## ЧТО ТРЕБУЕТСЯ
1. Перечислите по первому абзацу фрагмента интервью всех, чью роль в событиях там предлагают не преувеличивать.
2. Ответьте по фрагменту интервью на вопросы:
(а) Чей режим назван прогнившим и дискредитировавшим себя?
(б) Как называется упомянутая молодежная радикальная организация?
(в) Какое массовое настроение господствовало в Киеве?
3. Пожалуйста, напишите продолжение фрагмента интервью, начиная сразу после последнего вопроса.

## ВЫБРАННЫЙ ФРАГМЕНТ
- - - -

Я не склонен преувеличивать роль американских фондов, раздававших гранты, а также политтехнологов, советников, дипломатов, инструкторов и т.д. Главная причина не в них, а в по-настоящему прогнившем, дискредитировавшем себя режиме Кучмы и в человеческих массах, которые в определенный момент вдруг почувствовали себя полновесным субъектом истории.

— Но кто-то же за всем этим стоял?

— В том-то и дело, что на всём продолжении этой революции не было всеведущего субъекта — какого-то конкретного политика или организации, которые бы обладали всей полнотой информации или могли полностью контролировать хотя бы один отдельно взятый политический процесс. Особенно это касается американских наблюдателей, которые часто просто не успевали за происходящим. В Украине впервые так сильно сработала «сетевая» социальная технология. Но главной ее движущей силой были отнюдь не американцы и даже не члены молодежной радикальной организации «Пора», а господствующее в Киеве, а также по всей Центральной и Западной Украине массовое настроение, что «так дальше жить нельзя».

— Нет ли у Вас ощущения, что новая власть достаточно цинично использовала революцию? Чем новый политрежим лучше кучмовского?

- - - -

## СТРОКИ ДАННЫХ

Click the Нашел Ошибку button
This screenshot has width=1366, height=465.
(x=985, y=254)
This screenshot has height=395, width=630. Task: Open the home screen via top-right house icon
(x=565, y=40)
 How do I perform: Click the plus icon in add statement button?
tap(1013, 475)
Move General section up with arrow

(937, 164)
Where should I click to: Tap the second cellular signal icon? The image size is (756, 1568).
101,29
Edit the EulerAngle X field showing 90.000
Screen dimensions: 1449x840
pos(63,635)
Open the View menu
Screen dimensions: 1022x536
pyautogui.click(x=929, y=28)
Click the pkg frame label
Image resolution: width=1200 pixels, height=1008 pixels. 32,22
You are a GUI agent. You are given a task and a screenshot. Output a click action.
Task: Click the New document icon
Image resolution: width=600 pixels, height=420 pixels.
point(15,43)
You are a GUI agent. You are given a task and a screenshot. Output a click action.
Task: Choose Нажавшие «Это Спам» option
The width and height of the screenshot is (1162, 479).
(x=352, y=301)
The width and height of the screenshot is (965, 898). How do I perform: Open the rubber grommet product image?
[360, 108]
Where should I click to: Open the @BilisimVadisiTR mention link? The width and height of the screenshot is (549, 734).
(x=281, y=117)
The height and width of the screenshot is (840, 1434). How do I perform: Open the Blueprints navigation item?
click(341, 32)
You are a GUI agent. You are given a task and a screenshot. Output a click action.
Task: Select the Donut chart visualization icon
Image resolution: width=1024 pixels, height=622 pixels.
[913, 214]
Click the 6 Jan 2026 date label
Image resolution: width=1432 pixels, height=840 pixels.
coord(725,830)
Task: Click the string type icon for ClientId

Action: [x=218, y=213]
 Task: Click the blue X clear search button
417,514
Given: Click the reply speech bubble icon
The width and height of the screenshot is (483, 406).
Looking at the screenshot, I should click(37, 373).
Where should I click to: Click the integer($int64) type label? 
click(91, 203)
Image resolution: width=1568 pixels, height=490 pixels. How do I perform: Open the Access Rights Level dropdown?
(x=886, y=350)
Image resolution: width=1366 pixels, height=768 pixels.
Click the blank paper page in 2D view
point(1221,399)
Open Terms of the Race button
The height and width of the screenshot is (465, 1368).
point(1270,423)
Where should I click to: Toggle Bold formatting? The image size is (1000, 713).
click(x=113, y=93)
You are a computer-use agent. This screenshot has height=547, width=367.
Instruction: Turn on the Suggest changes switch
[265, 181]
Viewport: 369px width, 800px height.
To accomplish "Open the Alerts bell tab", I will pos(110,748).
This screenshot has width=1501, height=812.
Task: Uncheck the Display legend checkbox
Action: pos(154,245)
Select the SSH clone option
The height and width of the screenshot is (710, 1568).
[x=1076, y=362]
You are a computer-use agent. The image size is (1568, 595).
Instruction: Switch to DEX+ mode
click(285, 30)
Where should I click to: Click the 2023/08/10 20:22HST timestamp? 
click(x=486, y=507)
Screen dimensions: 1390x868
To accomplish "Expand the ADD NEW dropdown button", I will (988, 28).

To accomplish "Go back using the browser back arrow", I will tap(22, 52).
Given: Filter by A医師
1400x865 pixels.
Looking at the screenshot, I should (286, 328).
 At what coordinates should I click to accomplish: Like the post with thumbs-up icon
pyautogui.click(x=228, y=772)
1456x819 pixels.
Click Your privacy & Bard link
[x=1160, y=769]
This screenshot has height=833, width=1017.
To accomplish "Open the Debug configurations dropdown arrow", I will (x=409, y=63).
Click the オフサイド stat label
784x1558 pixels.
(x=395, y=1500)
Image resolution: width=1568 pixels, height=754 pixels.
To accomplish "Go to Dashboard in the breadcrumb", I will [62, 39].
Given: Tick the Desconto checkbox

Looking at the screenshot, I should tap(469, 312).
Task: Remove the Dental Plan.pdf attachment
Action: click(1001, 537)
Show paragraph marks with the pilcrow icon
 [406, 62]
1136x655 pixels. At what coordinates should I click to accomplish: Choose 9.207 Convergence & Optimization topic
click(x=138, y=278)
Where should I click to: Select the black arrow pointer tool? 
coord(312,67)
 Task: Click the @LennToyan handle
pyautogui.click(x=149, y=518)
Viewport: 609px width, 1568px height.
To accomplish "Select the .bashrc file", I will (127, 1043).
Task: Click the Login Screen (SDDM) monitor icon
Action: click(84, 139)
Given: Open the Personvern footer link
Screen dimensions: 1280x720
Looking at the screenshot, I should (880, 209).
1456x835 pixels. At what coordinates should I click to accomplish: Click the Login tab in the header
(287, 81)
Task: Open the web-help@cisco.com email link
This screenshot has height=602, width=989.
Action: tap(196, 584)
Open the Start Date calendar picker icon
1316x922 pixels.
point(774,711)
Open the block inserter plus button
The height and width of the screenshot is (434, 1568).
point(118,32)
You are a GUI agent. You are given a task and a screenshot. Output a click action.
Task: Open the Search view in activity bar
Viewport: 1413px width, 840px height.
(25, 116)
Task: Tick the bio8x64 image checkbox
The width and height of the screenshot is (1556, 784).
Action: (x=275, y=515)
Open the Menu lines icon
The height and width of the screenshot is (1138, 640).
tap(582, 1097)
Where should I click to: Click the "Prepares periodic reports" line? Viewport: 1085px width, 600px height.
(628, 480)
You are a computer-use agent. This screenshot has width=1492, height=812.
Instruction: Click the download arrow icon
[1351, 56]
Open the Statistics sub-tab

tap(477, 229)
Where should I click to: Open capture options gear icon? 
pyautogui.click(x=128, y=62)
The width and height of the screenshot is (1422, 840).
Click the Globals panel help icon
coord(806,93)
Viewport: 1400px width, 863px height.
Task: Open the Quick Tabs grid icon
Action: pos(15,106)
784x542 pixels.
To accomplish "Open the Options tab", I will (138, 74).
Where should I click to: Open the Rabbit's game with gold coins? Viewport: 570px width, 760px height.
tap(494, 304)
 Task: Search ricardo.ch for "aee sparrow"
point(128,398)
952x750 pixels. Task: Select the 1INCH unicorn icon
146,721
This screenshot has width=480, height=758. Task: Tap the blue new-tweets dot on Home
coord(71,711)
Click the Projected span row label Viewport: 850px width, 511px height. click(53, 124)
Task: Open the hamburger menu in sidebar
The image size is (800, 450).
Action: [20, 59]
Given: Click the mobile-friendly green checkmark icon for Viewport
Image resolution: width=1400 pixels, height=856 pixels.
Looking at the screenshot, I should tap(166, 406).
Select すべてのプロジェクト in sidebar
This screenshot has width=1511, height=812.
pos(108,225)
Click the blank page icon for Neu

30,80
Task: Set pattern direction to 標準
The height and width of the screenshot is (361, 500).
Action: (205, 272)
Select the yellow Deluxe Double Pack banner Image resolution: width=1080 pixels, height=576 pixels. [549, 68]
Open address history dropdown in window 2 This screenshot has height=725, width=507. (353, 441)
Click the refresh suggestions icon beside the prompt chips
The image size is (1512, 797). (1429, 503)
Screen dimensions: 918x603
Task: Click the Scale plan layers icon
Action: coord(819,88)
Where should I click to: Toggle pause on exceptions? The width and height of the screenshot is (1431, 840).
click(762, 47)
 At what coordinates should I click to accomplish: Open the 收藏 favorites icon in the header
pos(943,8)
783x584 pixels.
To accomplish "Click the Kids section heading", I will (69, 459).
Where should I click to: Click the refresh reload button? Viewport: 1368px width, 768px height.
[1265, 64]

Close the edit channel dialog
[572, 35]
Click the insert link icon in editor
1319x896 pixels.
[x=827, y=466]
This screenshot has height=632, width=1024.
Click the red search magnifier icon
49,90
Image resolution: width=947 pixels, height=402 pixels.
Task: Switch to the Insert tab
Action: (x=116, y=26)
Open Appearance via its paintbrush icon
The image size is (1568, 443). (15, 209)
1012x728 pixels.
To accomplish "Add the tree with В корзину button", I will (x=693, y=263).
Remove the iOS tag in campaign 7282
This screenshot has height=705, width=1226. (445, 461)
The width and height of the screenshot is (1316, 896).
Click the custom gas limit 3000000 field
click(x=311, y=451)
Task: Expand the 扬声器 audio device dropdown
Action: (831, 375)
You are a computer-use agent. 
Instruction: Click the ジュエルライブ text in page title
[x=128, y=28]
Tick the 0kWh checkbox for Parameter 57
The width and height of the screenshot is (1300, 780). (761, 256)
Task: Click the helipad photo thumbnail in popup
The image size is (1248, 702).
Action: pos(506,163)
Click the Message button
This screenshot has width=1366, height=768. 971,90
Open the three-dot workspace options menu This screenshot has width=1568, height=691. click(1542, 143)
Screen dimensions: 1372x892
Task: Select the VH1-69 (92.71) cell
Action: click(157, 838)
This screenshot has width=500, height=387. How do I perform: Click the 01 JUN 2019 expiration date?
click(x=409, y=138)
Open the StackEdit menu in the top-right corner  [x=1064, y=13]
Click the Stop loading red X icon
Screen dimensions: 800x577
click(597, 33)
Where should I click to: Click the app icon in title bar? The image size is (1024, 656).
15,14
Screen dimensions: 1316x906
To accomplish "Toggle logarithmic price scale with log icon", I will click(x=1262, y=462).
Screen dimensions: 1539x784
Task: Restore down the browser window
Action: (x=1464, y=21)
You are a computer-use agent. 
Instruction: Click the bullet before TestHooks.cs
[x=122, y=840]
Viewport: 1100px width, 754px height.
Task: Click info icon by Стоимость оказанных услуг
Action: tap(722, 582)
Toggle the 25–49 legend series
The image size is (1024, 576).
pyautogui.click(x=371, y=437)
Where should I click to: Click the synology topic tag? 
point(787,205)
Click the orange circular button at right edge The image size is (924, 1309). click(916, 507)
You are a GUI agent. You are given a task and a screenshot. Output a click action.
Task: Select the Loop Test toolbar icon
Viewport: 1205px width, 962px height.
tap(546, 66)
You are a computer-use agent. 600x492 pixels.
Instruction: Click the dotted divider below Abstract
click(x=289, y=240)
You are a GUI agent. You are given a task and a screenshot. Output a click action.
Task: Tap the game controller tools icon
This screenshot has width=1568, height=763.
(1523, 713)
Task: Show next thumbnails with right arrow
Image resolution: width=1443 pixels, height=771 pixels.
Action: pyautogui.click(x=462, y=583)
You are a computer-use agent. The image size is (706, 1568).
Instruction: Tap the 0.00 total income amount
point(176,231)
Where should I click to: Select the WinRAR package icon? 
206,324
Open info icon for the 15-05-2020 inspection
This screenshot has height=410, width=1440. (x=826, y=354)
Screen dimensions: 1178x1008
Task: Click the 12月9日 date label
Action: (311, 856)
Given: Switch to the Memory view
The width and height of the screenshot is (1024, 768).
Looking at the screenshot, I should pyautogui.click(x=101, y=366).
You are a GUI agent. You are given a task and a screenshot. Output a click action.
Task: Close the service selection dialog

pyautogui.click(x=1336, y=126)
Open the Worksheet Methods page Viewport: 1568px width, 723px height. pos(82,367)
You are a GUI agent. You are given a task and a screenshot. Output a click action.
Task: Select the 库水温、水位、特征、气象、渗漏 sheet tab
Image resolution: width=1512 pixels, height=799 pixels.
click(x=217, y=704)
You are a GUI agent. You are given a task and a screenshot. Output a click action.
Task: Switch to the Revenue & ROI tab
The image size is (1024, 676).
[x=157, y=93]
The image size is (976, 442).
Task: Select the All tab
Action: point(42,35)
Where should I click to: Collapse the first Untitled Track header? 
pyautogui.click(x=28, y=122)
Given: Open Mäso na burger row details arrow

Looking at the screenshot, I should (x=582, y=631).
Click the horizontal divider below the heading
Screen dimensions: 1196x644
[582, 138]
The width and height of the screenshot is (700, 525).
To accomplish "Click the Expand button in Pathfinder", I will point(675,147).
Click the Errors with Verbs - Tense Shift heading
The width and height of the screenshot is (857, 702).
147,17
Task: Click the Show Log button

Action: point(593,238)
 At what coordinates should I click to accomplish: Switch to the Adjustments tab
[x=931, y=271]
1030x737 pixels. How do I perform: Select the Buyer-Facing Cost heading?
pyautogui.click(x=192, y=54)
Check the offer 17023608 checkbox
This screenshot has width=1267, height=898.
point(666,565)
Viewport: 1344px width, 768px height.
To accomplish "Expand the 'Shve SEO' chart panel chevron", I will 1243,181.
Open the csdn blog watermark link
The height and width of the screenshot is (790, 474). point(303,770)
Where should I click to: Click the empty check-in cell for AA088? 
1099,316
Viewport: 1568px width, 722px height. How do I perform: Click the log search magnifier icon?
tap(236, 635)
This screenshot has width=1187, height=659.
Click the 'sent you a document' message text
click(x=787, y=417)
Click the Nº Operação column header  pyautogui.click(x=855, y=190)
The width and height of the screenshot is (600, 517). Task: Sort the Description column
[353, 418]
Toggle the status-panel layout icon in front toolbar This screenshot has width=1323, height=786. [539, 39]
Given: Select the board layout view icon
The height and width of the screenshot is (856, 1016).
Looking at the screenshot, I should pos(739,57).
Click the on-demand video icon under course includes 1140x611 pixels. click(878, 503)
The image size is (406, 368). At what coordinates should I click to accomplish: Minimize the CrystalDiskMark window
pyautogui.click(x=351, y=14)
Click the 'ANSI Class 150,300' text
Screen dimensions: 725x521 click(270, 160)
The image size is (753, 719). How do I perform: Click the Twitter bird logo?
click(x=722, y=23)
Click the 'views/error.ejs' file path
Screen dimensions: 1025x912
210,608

- - - -

## РЕЗУЛЬТАТЫ ВЫПОЛНЕНИЯ
1. Американские фонды, раздававшие гранты; политтехнологи; советники; дипломаты; инструкторы.

2.
(а) Режим Кучмы.
(б) «Пора».
(в) Что «так дальше жить нельзя».

3.
— Пока определенно говорить рано: даже 100 дней существования Кабмина — недостаточный срок для того, чтобы делать однозначные выводы. Хотя ощущение, что Ющенко реализовывает сценарий под секретным названием «Кучма-3», у меня периодически возникает. Думаю, главный конфликт в постреаолюционной Украине — между разбуженной в ходе революции колоссальной народной энергией и мелким личностным масштабом большинства персон новой власти. Отсюда — нереализованные ожидания, массовая апатия, уныние. Революционная сказка закончилась слишком быстро.

— А простые украинцы, что они получили, кроме песен, гриппа и новой политэлиты?

— Кстати, насчет гриппа. Знаете, на войне и в других экстремальных условиях силы человеческого организма мобилизуются, поэтому люди почти не болеют простудными заболеваниями. Так было и на Майдане.

Думаю, главное, что дала революция, — это не смена политического режима, которая всё-таки произошла, и не «выбор в отсутствии выбора» — между Ющенко и Януковичем, а то, что большая часть украинского народа на какой-то момент почувствовала себя творцами истории. При этом практического результата может и не быть вовсе — помните, как у Хемингуэя в притче «Старик и море». В таких вещах важен не практический результат, не корысть, а процесс борьбы и победа над самим собой, над своими страхами. Главное, что ты что-то смог. Помните, пойманную стариком огромную меч-рыбу по дороге сжирают акулы — ему остается только скелет.

Для украинцев, особенно это касается жителей Центральной Украины — от Хмельницкого и Винницы до Полтавы и Кировограда, у которых всегда «хата с краю», это был как бы духовный катарсис. Возможно, многие из них впервые в жизни почувствовали себя людьми — в полном смысле слова. С большой буквы, если угодно. Тем более, основной мотив «революционеров» из Центральной Украины, заставивший их стоять на Майдане, вовсе не евроатлантическая интеграция страны, а борьба за правду и справедливость, как они ее тогда понимали. В таком поведении есть что-то козацкое, давно забытое — ведь многие реально были готовы умереть за торжество своих идеалов и представлений, каковы бы ни были сами идеалы. Вот именно это я считаю самым главным в революции.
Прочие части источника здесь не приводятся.